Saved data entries
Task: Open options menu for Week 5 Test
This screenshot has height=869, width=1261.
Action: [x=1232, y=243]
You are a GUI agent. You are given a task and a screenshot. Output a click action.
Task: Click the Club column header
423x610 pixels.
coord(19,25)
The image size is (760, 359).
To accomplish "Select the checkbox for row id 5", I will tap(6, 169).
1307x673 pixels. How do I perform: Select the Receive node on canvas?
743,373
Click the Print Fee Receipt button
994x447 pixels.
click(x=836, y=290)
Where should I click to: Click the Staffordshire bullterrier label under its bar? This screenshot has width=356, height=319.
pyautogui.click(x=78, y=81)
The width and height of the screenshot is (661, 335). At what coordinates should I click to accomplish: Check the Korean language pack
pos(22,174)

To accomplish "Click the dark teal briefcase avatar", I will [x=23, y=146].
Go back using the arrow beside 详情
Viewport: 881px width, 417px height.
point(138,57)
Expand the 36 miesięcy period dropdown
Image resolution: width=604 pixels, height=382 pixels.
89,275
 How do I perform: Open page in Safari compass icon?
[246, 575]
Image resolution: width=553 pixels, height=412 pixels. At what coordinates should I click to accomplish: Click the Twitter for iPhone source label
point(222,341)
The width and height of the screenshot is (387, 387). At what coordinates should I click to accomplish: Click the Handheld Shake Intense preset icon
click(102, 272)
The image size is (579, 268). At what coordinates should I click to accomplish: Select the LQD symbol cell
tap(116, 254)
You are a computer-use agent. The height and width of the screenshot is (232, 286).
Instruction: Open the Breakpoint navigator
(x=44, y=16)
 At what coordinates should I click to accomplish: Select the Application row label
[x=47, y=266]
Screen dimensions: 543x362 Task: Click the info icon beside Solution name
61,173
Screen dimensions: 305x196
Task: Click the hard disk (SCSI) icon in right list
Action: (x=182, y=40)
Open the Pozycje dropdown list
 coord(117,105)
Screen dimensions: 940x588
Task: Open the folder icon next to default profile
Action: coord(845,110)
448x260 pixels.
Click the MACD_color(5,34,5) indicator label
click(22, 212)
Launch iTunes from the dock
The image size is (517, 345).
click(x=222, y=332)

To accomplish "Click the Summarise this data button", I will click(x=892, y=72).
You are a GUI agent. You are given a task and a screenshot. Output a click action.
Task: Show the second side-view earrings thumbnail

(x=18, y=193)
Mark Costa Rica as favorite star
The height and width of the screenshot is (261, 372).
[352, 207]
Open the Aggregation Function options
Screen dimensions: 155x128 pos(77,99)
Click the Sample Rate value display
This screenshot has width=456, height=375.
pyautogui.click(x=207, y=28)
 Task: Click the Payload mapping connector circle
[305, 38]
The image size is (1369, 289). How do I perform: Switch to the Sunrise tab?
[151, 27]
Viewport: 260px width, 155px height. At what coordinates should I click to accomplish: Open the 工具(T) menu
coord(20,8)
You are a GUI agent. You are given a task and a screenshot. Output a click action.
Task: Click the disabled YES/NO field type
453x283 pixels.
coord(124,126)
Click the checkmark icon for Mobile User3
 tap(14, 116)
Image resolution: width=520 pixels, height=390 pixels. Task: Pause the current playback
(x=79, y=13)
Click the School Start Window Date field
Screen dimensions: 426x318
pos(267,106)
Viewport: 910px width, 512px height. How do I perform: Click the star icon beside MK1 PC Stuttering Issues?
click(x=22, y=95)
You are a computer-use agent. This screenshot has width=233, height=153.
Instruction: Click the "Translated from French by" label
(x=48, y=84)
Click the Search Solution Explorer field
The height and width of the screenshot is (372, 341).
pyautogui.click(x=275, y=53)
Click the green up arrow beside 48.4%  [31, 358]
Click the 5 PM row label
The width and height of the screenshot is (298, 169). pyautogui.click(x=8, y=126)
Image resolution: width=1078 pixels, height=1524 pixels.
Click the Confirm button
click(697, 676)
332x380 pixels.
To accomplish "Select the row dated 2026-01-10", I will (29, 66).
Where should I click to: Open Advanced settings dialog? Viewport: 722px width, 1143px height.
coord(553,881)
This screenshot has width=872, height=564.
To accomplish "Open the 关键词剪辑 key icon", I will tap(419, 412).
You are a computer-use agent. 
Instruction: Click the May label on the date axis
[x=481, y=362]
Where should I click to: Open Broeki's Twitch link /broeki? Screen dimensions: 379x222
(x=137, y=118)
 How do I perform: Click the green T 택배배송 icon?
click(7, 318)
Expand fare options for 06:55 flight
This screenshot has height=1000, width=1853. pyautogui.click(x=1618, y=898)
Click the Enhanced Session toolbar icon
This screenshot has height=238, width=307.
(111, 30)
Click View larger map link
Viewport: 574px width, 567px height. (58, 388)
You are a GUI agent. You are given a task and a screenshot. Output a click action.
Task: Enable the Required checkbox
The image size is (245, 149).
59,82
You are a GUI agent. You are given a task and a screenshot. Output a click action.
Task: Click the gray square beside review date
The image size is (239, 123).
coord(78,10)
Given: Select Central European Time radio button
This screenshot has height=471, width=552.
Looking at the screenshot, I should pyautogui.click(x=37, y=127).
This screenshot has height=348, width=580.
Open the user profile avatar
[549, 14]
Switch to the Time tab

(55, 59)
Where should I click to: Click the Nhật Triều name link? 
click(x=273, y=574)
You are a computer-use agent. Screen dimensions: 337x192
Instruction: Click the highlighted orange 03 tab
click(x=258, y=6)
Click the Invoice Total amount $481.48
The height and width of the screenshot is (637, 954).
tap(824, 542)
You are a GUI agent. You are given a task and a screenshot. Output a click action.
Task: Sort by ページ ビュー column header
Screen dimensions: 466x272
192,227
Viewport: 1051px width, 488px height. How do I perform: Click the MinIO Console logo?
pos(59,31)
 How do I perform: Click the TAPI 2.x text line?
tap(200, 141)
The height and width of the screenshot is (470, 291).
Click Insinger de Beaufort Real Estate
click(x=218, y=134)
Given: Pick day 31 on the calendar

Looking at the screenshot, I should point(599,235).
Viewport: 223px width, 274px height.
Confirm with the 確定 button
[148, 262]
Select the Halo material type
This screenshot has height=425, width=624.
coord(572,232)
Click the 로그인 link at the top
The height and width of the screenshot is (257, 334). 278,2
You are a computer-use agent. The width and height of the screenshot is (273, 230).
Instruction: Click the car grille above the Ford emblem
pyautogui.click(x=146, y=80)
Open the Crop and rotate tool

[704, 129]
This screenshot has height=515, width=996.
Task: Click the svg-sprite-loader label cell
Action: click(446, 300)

DESCRIPTION OF THE TASK:
Wherever the line holding "Instruction: Click the highlighted" falls in the entries above, copy exactly from it through the line holding "You are a computer-use agent. The width", inclusive, and add nothing.

REPLY:
Instruction: Click the highlighted orange 03 tab
click(x=258, y=6)
Click the Invoice Total amount $481.48
The height and width of the screenshot is (637, 954).
tap(824, 542)
You are a GUI agent. You are given a task and a screenshot. Output a click action.
Task: Sort by ページ ビュー column header
Screen dimensions: 466x272
192,227
Viewport: 1051px width, 488px height. How do I perform: Click the MinIO Console logo?
pos(59,31)
 How do I perform: Click the TAPI 2.x text line?
tap(200, 141)
The height and width of the screenshot is (470, 291).
Click Insinger de Beaufort Real Estate
click(x=218, y=134)
Given: Pick day 31 on the calendar

Looking at the screenshot, I should point(599,235).
Viewport: 223px width, 274px height.
Confirm with the 確定 button
[148, 262]
Select the Halo material type
This screenshot has height=425, width=624.
coord(572,232)
Click the 로그인 link at the top
The height and width of the screenshot is (257, 334). 278,2
You are a computer-use agent. The width and height of the screenshot is (273, 230).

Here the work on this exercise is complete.